Around 2010 Robert began to tire of his successful realist and figurative work. A trip to New York heralded a dramatic change. At the Museum of Modern Art, he was bowled over by the work of abstract impressionists like Jackson Pollock and Willem de Kooning. Of course, he’d seen their work before, but experiencing them so directly, he discovered that he had something other to explore than what he had done until then. He found a connection between visualising colour, light and space in intangible form, and his walks and climbs in the mountains. Robert regularly travels to the German ‘city of minerals’, Idar-Oberstein, surrounded by steep rock formations where minerals are found that have been cut and polished locally since the fourteenth century. In the early twentieth century, the town included more than 150 workshops, working mostly agate and amethyst from Brazil, as Idar-Oberstein’s own minerals became depleted by the end of the eighteenth century.

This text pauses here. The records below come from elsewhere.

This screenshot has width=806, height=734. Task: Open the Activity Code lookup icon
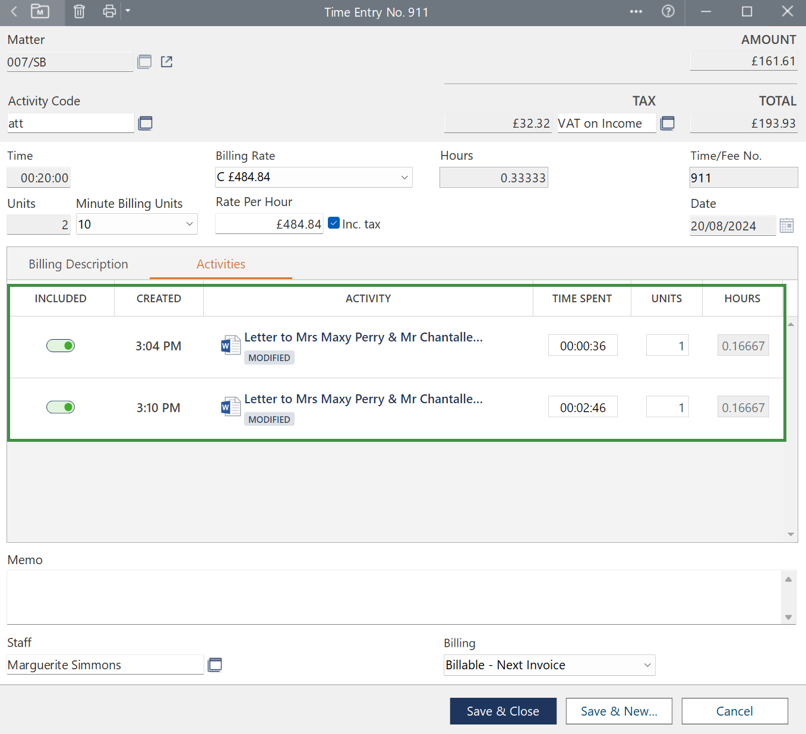coord(146,123)
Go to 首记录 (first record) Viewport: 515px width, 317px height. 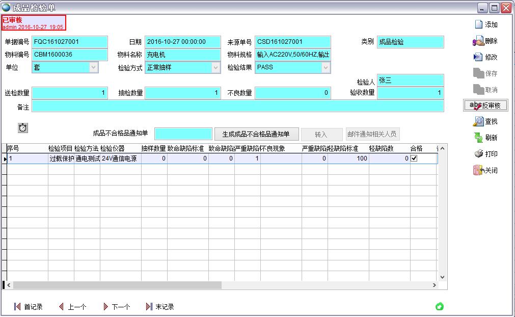click(x=29, y=307)
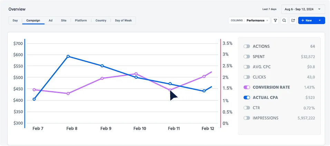Image resolution: width=330 pixels, height=146 pixels.
Task: Enable the SPENT metric toggle
Action: [246, 56]
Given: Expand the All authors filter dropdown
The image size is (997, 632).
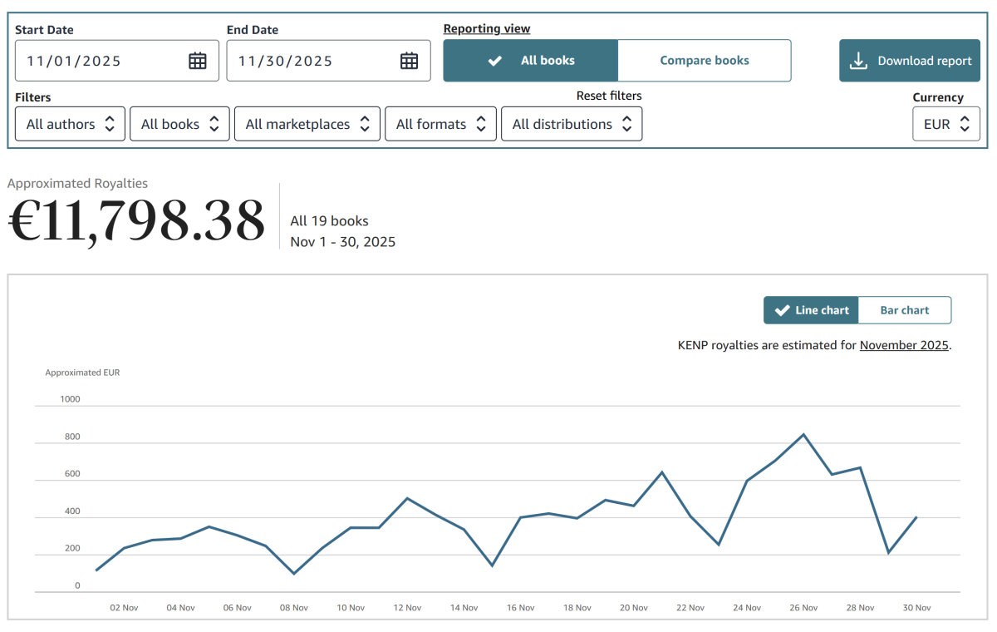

It is in this environment that Robert finds the essence of his work. The minerals in his own collection are characterised by a depth of colour that’s almost unseen, its intensity only visible when the minerals are held to the light. That is why minerals are the raw material for pure pigments used in painting – alongside synthetic pigments that absorb and reflect light in a similar way, of course. Besides the overwhelming depth of colour of those natural pigments, the atmospheric mountain landscape is itself a source of inspiration: Robert uses his explorations of glaciers to create paintings that visualise the colours of ice and snow.
After his return from New York, Robert began to produce paintings that one could call lyrically abstract, in which colours and brush strokes dominate in an agile style that directly expresses the act of painting. These canvases lack gravity. In them, the painter is surrounded by paint; swimming around in it, as it were, he uses his brushes to keep the paint in check. These rhythmic movements on canvas have resulted in recognisable, fixed patterns in the work. At a later stage, Robert often used these canvases as a layered base for new paintings, sometimes adding sand or ground marble. His more recent paintings, therefore, have a more material character; more direct in nature, they’ve been reduced to what he wants to convey in painting. The immediacy of his movements has been replaced by a well-thought out succession of interventions enforced, as it were, by the canvas itself.
Painting has been a way for Robert to undermine his own analytical way of thinking, and to combine the esoteric, philosophical element in his father’s character with the purposeful, more visual element in his mother’s. As a result, Robert’s work is characterised by both the hidden and the public in equal measure. In terms of the colour scheme, his work is intangible, yet it’s tangible in the way it has been composed and built up, involving the application and removal of paint. In his work, the immanent beauty of the colour and transcendent quality of the light making the colour visible, melt into a single artistic image. Both the structure and texture of Robert’s work show that he needs to work in harmony with his canvases in order to create his paintings. He no longer stands in front of a canvas trying to execute an idea. Instead, he makes paintings that show us the mystery of the creation of the world, which he attempts to find an equivalent for in his paintings. What he sees is what he has created himself. The possible explanation of how these paintings have developed doesn’t detract from the wonder they induce. You can’t just note your amazement, because it’s not about what we know, it’s about what surprises us. If we are capable of making this our own, we have conquered something in ourselves.